GST: Prices of some products will rise, but there will be many benefits as well
As GST statute bill is set to face test in RS, agri commodity sector remains in dark whether the APMC/ mandi taxes, interstate taxes will be abolished.
As GST statute bill is set to face test in Rajya Sabha on Wednesday, agri commodity sector remains in dark whether the APMC/ mandi taxes, interstate taxes will be abolished and only GST will be applicable.
"The biggest pros of GST is that we will have a single tax without the cascading effect of multiple taxes, so only value addition is taxed at each point that is a healthy international practice," says Piruz Khambatta, Chairman and Managing Director, Rasna, and Chairman of CII National Committee on Food Processing.
However, he feels, "unless the overall GST is low for food processing sector, it will lead to an increase in inflation and will not benefit farmers or consumers." Khambatta feels that no company will take the hike and pass it on to consumer. "I hope that GST does not put breaks on the growth momentum recently regained or burn a big hole in consumers already pin holed pocket and make processed food beverage a fundamental necessity out of a common man’s reach."
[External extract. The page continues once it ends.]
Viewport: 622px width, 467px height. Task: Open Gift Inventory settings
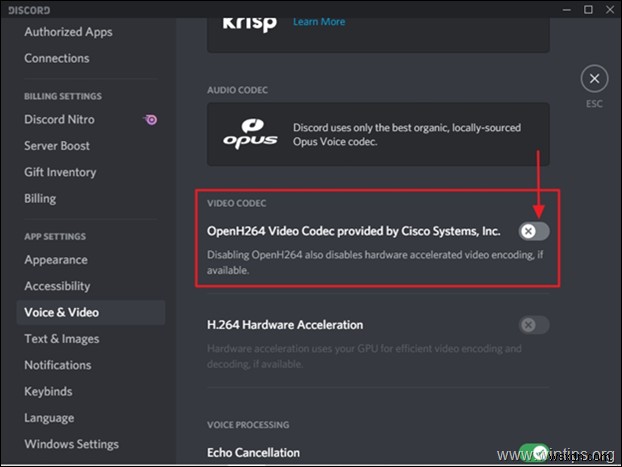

Meanwhile, Saloni Roy, senior director, Deloitte feels that exemption or concession treatment for agriculture commodities which are sensitive to price hike will continue. She however feels that, with food products are eligible for concessional duties today and if GST rate touched 12 per cent to 18 per cent we might see an increase in prices.
Talking to ET, Angshu Mallick, chief operating officer of Adani Wilmar says, "We are happy that GST is coming. But we are still unclear whether the existing taxes like mandi tax will be merged with GST and there will be a uniform tax. For instance, in Uttar Pradesh there is 2.5 per cent mandi tax and a VAT of 4 per cent. These however, vary from state to state. So we would like to know whether mandi tax will be there or not apart from GST."
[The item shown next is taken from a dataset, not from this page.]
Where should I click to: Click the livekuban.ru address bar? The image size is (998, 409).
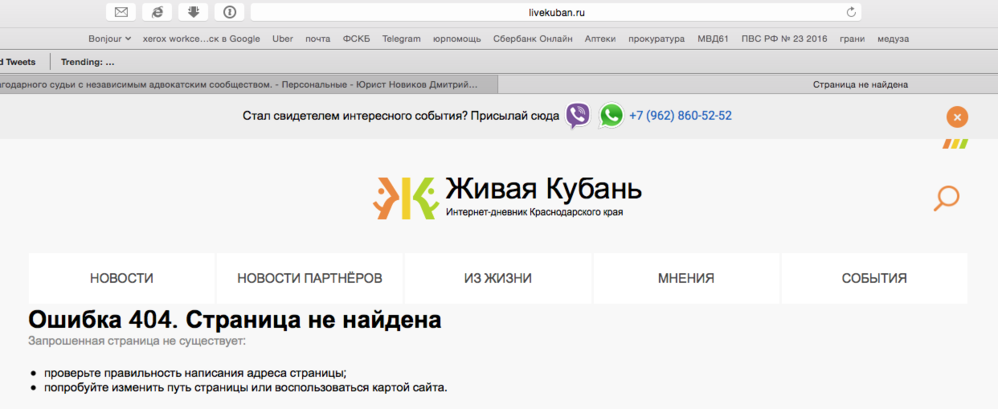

Ideally GST for the centre and state is expected to consist of an amalgamation of a number of central and state taxes which will enable them to give one tax rather than giving multiple taxes
"These multiple taxes are nothing but a route to cheat people. GST is a welcome move as there will be more transparency in the system. There will be a common market in the absence of CST and entry tax," says Vijay Setia, a leading basmati rice producer and past president of All India Rice Exporters Association. India produces 110 million tonnes of rice annually.
Pravesh Sharma, co-founder and CEO of a start-up- the Sabziwala, which source fresh vegetables and fruits directly from farmers to supply urban customers feels that GST will bring a lot of transaction especially trading in oilseeds, pulses and cereals which are happening outside the tax net. "It will bring benefit to processor and consumers as cascading impact of prices will be checked," he says.
At present, goods are being sold mostly within the state in order to avoid paying the CST which is not credited at the stage of manufacture or in course of trading. Good quality products being manufactured in one part of the country will find more market in the farthest part of the country because there will be no CST and no entry tax.
However, there is confusion over whether there will be a flat rate of GST for both imported and domestic oil. Mallick says, "Imported oil attracts a duty of 12.5 per cent. It is being said that GST will be at the rate of 5 per cent. If it is so, then it is not clear whether imported edible oil will be taxed at 17.5 per cent and domestic oil at 5 per cent." India imports around 14.5 million tonnes of edible oil annually.
Pritam Shah, MD at Parag Milk Food that sells ‘Go Cheese’ cheese brand says that the GST is not beneficial for agri commodities and allied sector but might benefit the engineering sector.
"Currently there is no tax to procure milk from farmers. We only pay 2 per cent central VAT on sale of milk powder to a company. When GST get implemented the tax can be 12.5 per cent or 15 per cent or 18 per cent. There will be a straight cost hike in milk and milk products prices," he says adding that with state tax from octroi to mandi tax to remain, there was unlikely to be a huge difference. Annual milk production was 160.35 million tonnes during 2015-16 as compared to 146.31 in 2014-15 and 137.69 million tonnes during 2013-14.
Tea, the second most popular drink after water, needs to be exempted from GST feels the industry. "Tea being a garden produce and coming within the purview of the definition of agriculture as envisaged in the Draft Model GST Law should be exempted from GST. In case full exemption of GST is not possible, GST rate on Tea should be kept on par with the current tax rate of 5 per cent-6 per cent. The present concessional tax rate of 0.5 / 1 per cent for teas sold through auctions be allowed to continue under the GST regime. Otherwise tea will become costlier," says a senior tea industry official. India consumes nearly 950-1000 million kg of tea annually.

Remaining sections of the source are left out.